Picture it, a sunny day in the spring of 1994. I was in Mrs. Pierce’s second-grade class. It was one of the first warm days of the year and that meant recess outside!
I skipped to the playground with my friends, laughing and full of anticipation for thirty minutes of pure bliss. My excitement was soon tempered by a terrifying buzzing sound.
Within seconds I felt a sharp sting on the top of my right hand. I looked down just in time to see that black and yellow creature stab me. I quickly swatted it away, but the damage was done. As recess continued, I felt the pain swell into the big red bump.
I quickly covered up my right hand with my left. Rather than wait my turn for a whirl on the tire swing, I stood off to the side. I didn’t want my classmates to see this.
The whistle blew and we marched our way back inside the classroom. My hand throbbing in pain. Tears welled up in my eyes, but I quickly wiped them away when nobody was looking. I returned to my desk and covered my hand with my jacket.
I would go on to sit at my elementary school desk for 3 more hours in silent pain. It felt like someone had torched a knife and then stabbed the burning blade into my hand. I couldn’t concentrate on anything other than the pain I was in.
However, I never spoke up. I was too embarrassed. I didn’t want to let anyone know I was in pain. I was already the fat kid. There was no way I was going to be the “cry baby” now too. I was a big boy now and could handle this. Even though all I wanted was my mommy and daddy.
That afternoon when my mom picked me up, she looked down and saw my swollen hand. We rushed home and applied ice while my dad pulled the stinger out. The relief was almost instantaneous.
I found myself reflecting upon this experience as a bee circled my head on my morning walk today. Here I was in second grade, already trying to “man up”. I was ashamed to let anyone know I was in pain, even though I did nothing wrong.
This same theme would play out time and time again throughout my adult life. As the pain intensified so did my resolve to stay silent. I couldn’t ask for help or acknowledge it because I felt shame and I feared that others would see me as weak.

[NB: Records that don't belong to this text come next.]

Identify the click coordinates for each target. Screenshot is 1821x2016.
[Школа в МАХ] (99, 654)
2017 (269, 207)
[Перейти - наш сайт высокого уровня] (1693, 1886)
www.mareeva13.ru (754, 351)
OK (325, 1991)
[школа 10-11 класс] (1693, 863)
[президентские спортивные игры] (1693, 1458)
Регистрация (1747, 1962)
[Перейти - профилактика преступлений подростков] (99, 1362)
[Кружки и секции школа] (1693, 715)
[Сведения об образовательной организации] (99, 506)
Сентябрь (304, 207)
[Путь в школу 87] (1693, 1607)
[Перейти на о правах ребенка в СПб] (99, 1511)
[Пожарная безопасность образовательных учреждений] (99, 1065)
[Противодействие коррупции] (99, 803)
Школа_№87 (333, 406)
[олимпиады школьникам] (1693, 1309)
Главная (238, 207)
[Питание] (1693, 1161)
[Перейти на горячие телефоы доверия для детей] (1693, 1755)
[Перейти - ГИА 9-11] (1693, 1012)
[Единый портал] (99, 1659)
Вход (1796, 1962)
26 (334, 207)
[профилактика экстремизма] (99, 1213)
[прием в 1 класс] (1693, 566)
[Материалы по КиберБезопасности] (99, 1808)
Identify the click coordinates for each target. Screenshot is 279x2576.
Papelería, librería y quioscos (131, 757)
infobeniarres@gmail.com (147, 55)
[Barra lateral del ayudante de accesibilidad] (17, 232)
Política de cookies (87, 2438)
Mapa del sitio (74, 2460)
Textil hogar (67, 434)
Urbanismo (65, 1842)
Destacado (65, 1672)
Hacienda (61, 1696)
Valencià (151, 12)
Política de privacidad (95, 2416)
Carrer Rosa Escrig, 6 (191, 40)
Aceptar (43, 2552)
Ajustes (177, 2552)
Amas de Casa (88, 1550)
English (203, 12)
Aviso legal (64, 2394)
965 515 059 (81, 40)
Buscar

Just like in second grade, help was there and as soon I received it my pain eased. But why did it take me so long? Simple, I listened to the stigmas and stereotypes, even as early as eight years old.
My life changed the moment I embraced my true authentic self. The one who now embraces and expresses his emotions, even in those moments of intense pain.
'Bee' kind to yourself and to others! You never know the pain they may be hiding.